_Check your understanding_
• a. Copy the education statement starting at "The Coronavirus pandemic" and ending at "these challenging times?", substituting "COVID-19 pandemic" for "Coronavirus pandemic".
• b. Carry on the candidate's education statement from its last sentence.

Document excerpt Start Marker

My vision for education is all students be prepared to graduate and go on to post-secondary or technical training opportunities that put them on the pathways to fulfilling careers that could pay them a living wage. As a member of the State Board of Education I will continue fighting for academic standards, measures of school quality, and the resources to make this vision a reality. As the Ward 7 SBOE representative, I will push and advocate for us to:
- focus resources on students and communities with the greatest need
- provide transparency in budgeting and decision making
- expand the quantity and quality of programs in our schools.
The Coronavirus pandemic has brought on new challenges in the classroom of learning. In DC textbooks, laptops and school materials are the necessities for a quality learning environment within a classroom setting. The American Academy of Pediatrics, a national association of pediatricians, issued guidance July 1, 2020 advocating for in-person classes in the fall. Remote learning, the academy said, will likely result in severe learning loss and social isolation that can lead to serious emotional and health issues for students. If elected, what improvements would you promote to implement during these challenging times?
This school year is unlike any other we have faced. The decision when to return to schools in-person must be a health and safety decision first and foremost. As a member of the Mayor’s ReOpen DC committee focused on education, I pushed for the city to invest in closing the digital divide so students and their families remain connected to schools. This is especially important so students can connect with their teachers for academic instruction, but they also need the internet and a device to access other services for general health and mental health services.

Document excerpt End Marker
Data extract Start Marker

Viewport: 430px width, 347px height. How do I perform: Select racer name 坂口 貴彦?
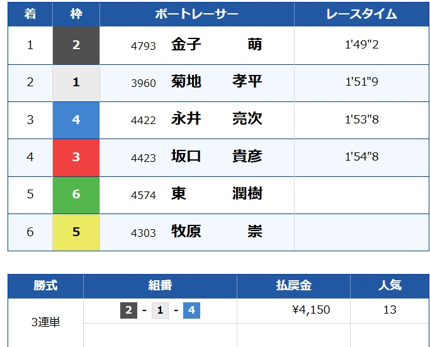coord(216,156)
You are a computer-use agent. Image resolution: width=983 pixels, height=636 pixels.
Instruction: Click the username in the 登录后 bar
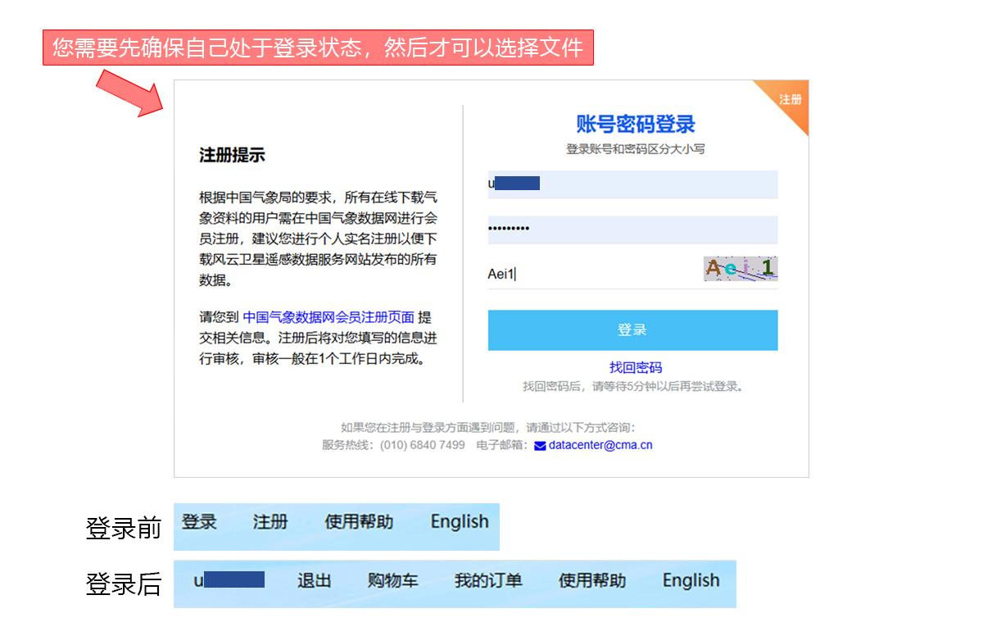click(229, 581)
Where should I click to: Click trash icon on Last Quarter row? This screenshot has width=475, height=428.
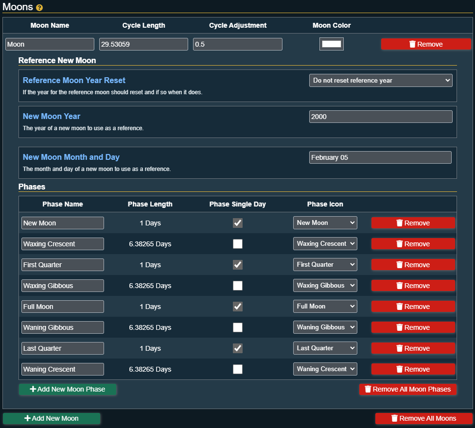point(399,348)
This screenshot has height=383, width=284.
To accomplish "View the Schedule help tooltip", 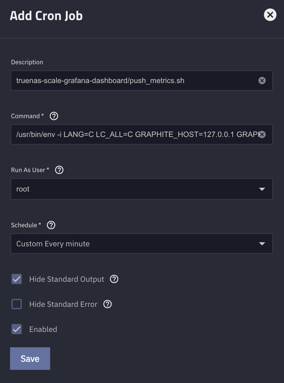I will tap(51, 225).
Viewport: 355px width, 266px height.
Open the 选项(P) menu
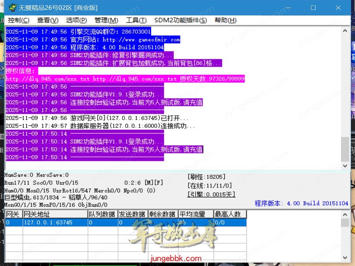click(76, 20)
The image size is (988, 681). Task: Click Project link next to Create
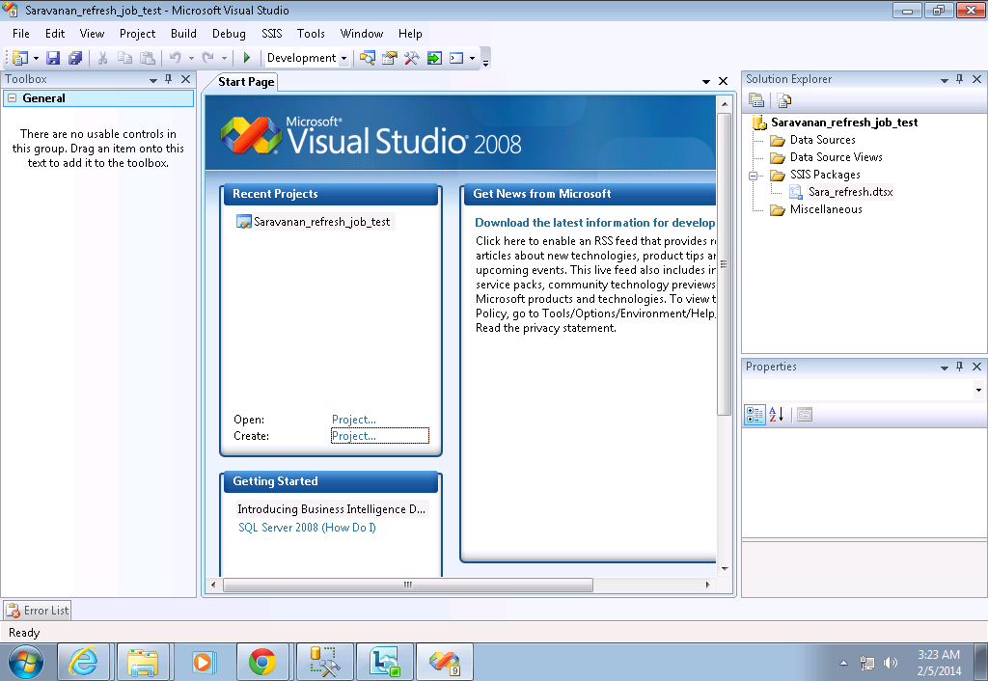click(353, 435)
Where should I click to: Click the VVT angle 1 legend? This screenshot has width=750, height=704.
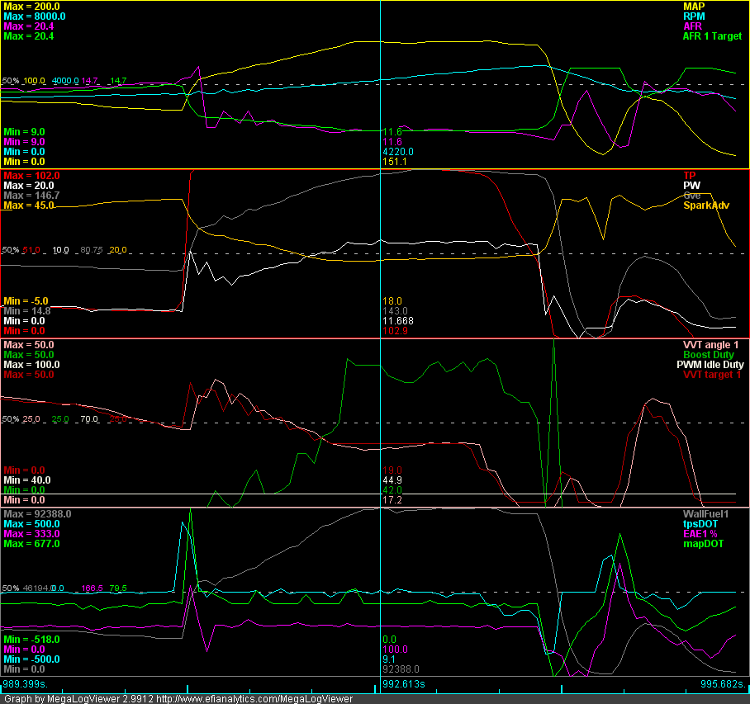(x=711, y=345)
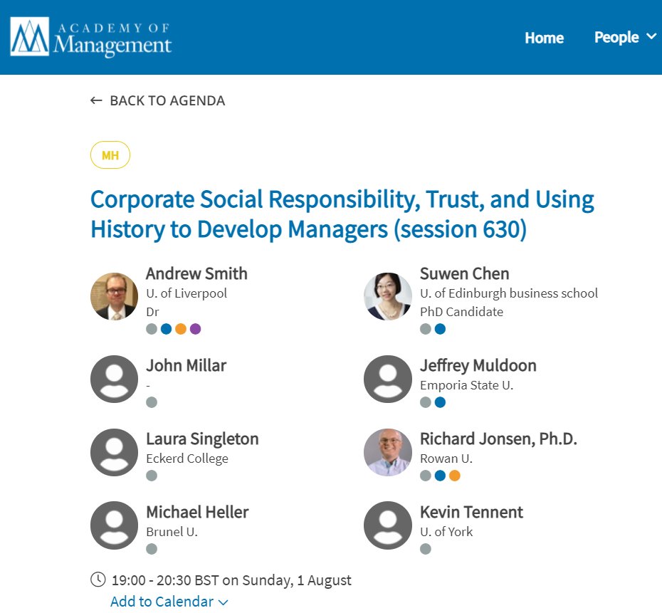The image size is (662, 613).
Task: Click the Academy of Management logo
Action: (x=91, y=37)
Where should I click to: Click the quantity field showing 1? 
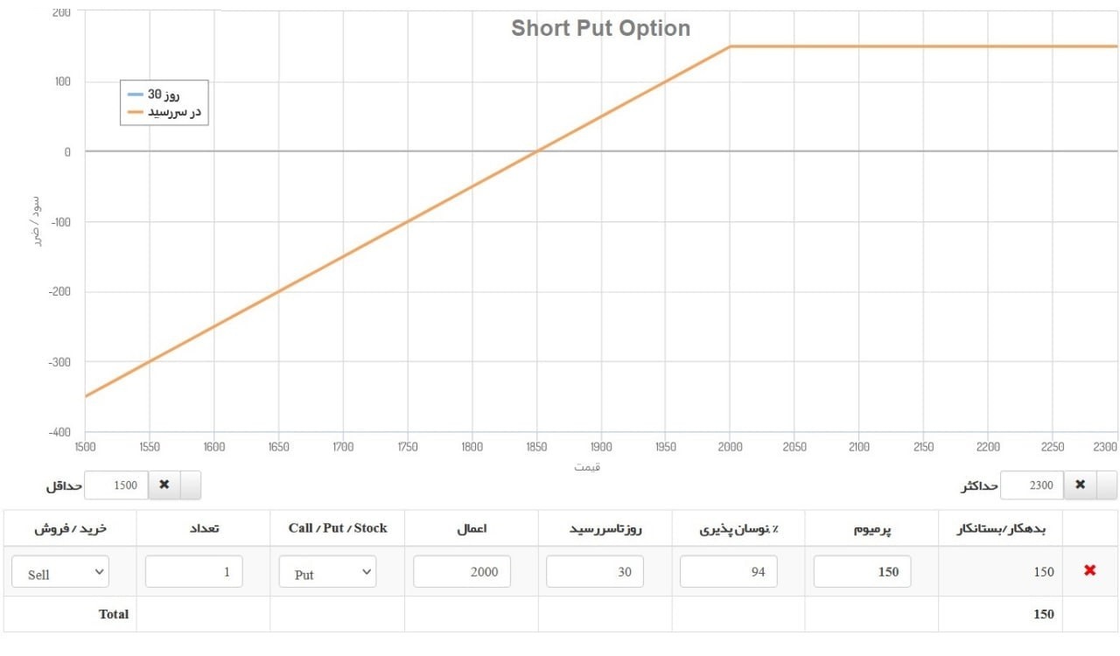click(x=193, y=571)
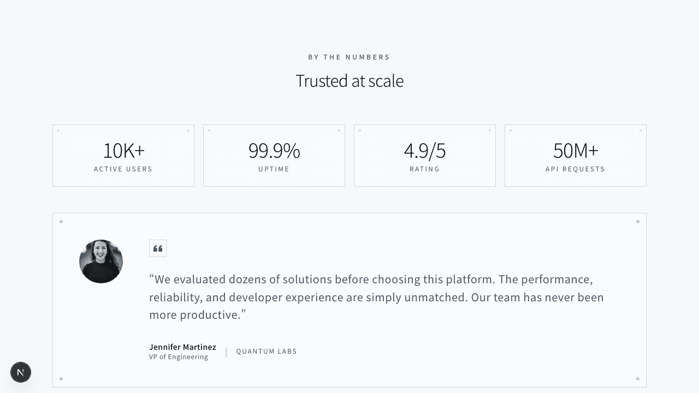Image resolution: width=699 pixels, height=393 pixels.
Task: Click the 4.9/5 stat number
Action: coord(425,150)
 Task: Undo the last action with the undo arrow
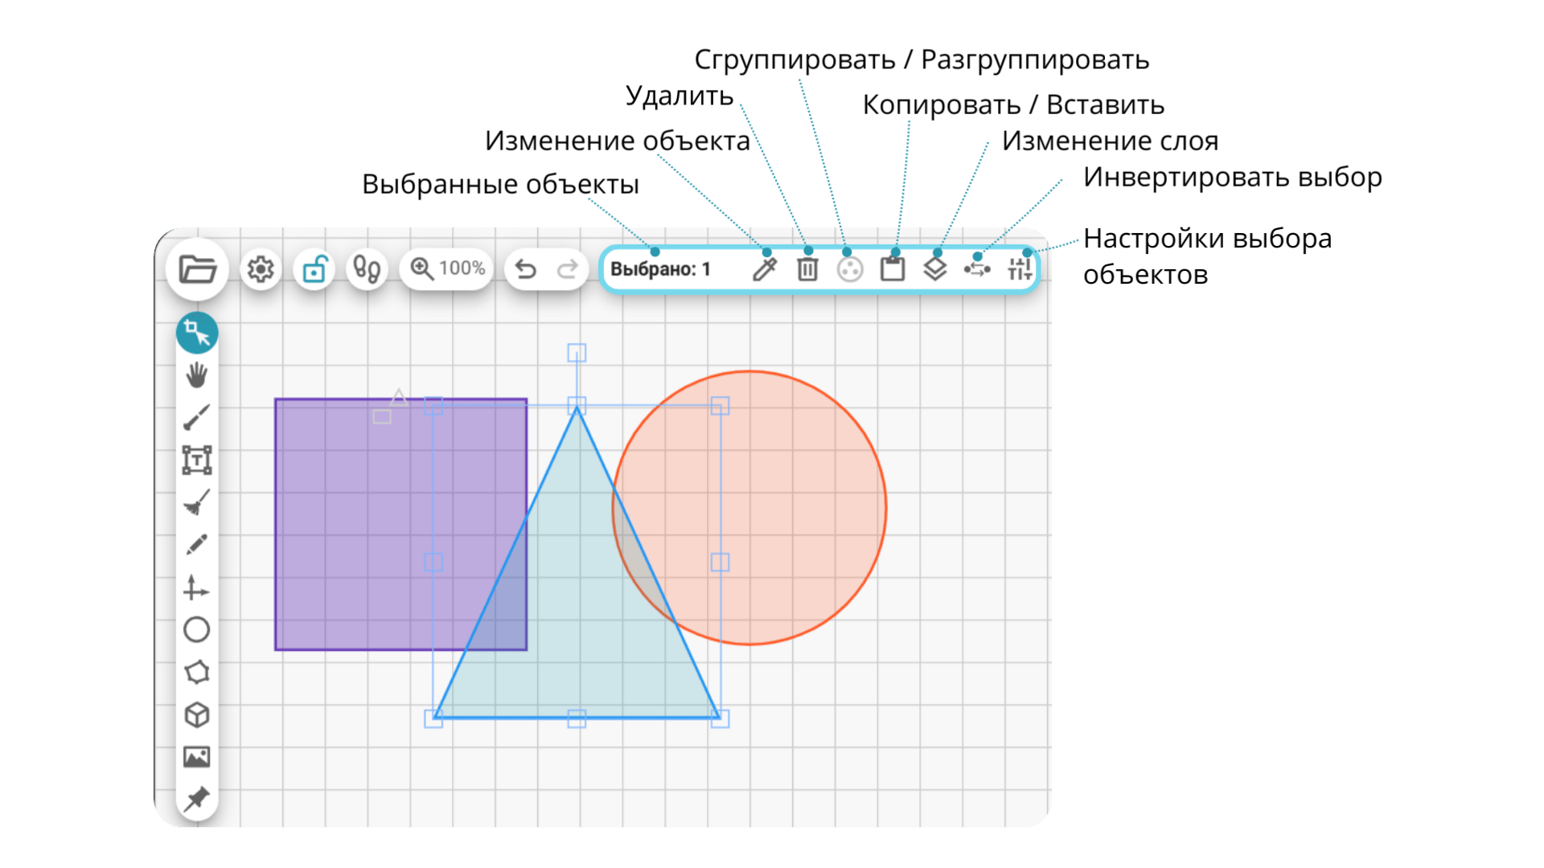(x=526, y=269)
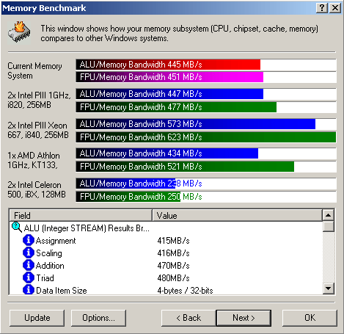Click the Update button

point(37,318)
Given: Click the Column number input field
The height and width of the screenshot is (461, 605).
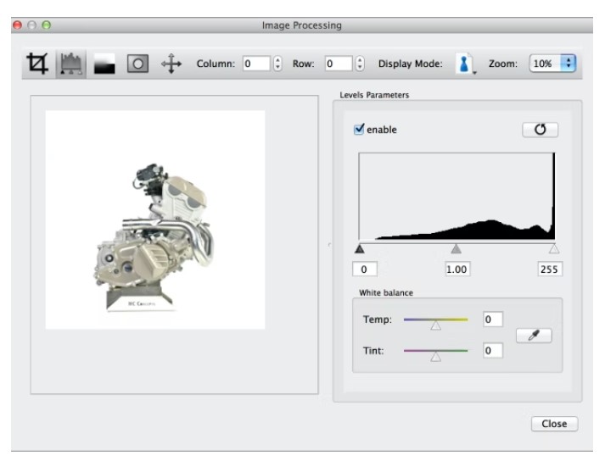Looking at the screenshot, I should 255,64.
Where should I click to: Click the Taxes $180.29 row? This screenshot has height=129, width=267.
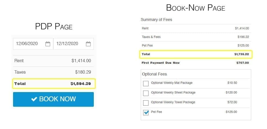pyautogui.click(x=53, y=72)
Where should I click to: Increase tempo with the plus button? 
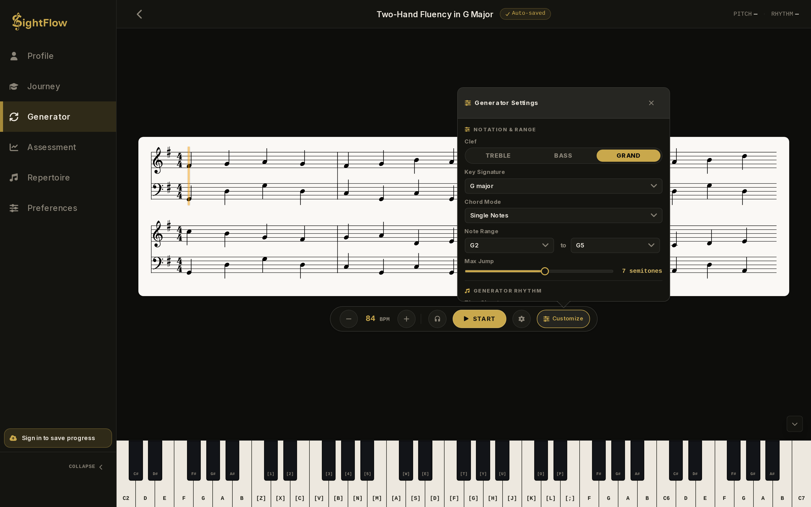coord(407,319)
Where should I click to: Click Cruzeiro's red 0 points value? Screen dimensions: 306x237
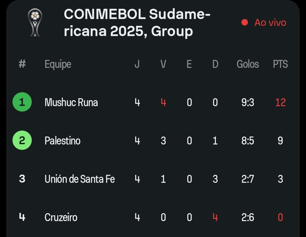tap(280, 217)

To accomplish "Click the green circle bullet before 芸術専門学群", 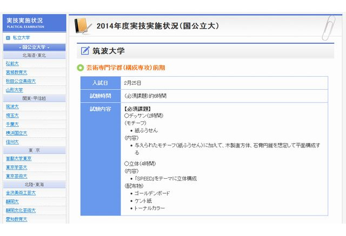I will point(81,68).
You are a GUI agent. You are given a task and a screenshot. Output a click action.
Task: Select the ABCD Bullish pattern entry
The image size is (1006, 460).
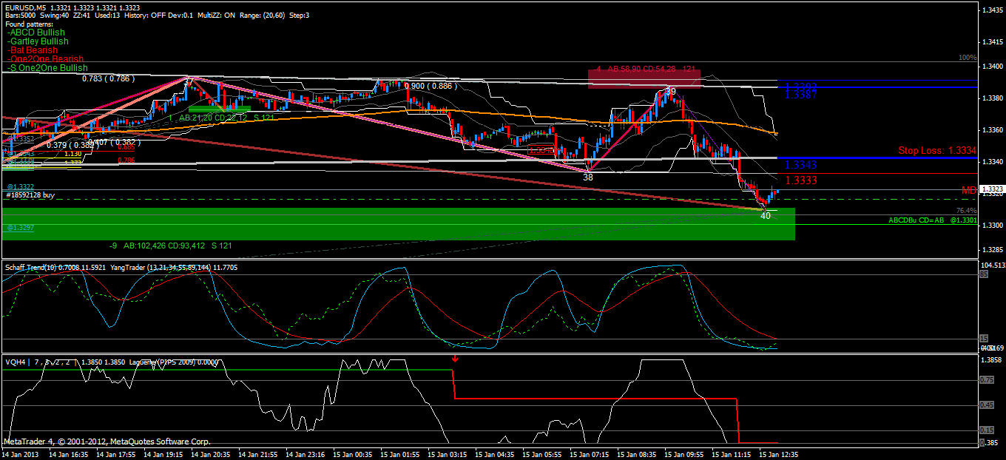click(36, 33)
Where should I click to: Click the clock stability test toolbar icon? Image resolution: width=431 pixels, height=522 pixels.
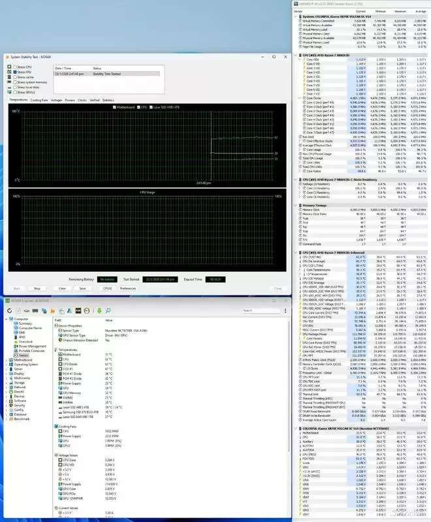click(x=87, y=311)
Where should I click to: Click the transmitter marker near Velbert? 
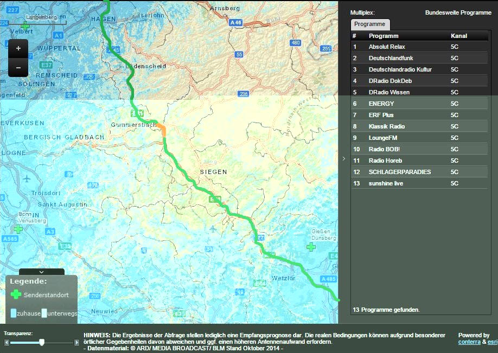tap(25, 25)
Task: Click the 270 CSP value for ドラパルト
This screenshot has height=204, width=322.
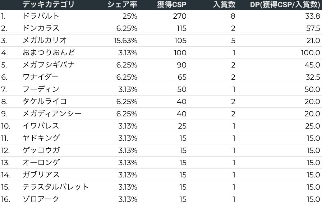Action: click(x=180, y=16)
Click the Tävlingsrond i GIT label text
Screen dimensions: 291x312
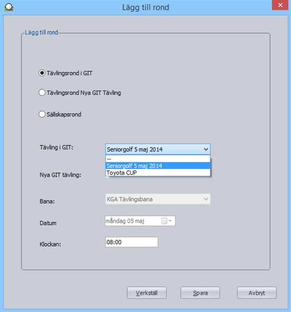(x=70, y=73)
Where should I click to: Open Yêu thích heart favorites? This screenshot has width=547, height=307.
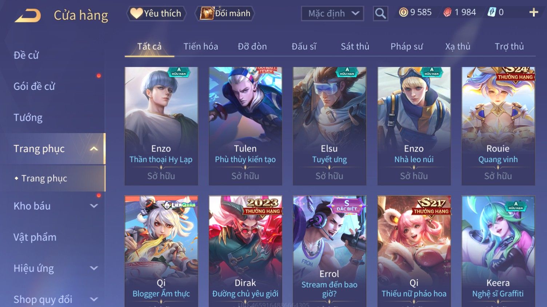156,13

Data extract End Marker

_Written answers_
• a.
The COVID-19 pandemic has brought on new challenges in the classroom of learning. In DC textbooks, laptops and school materials are the necessities for a quality learning environment within a classroom setting. The American Academy of Pediatrics, a national association of pediatricians, issued guidance July 1, 2020 advocating for in-person classes in the fall. Remote learning, the academy said, will likely result in severe learning loss and social isolation that can lead to serious emotional and health issues for students. If elected, what improvements would you promote to implement during these challenging times?

• b.
Additionally, I would promote the city exploring options like learning pods, use of community resources like churches who have space and volunteers that can provide tutoring to students who need additional support, and ensuring special needs children have individualized learning plans that detail how supports will be provided to meet their needs until we can return to in-person instruction.
Finally, in my role as the Ward 7 Education Council Chair, we are advocating to ensure the necessary improvements are made to school facilities like addressing HVAC and ventilation issues to allow educators and students to return in person. I would continue that advocacy.
On July 1, 2020 DCIST reported Teachers in D.C. Public Schools are pushing back against preliminary plans to reopen schools in the fall, arguing the city school system has not adequately addressed health and safety concerns.
Before the pandemic challenges, teachers were being physically and mentally abused in one-on-one personal classroom settings and the students’ behavior has become a big challenge. How do you see yourself being able to address these concerns?
Students of color, with disabilities, and in the foster care system In DC are overwhelmingly and disproportionately suspended and expelled. The Fair Access to School Act, a school discipline bill passed by the DC Council in 2018, pushed schools to incorporate restorative justice practices, but many schools had trouble addressing student behaviors without adequately staff and resources. Before the bill, black children in DC were nearly eight times more likely to be suspended than their white peers. Students cannot learn if they are not in school. When fewer kids are suspended, data shows test scores improve. Addressing the root cause behind each child’s behavior leads to a long-term solution that helps every child in the classroom learn and succeed. This is another reason I will continue to advocate for schools to have the necessary funding for school based mental health resources.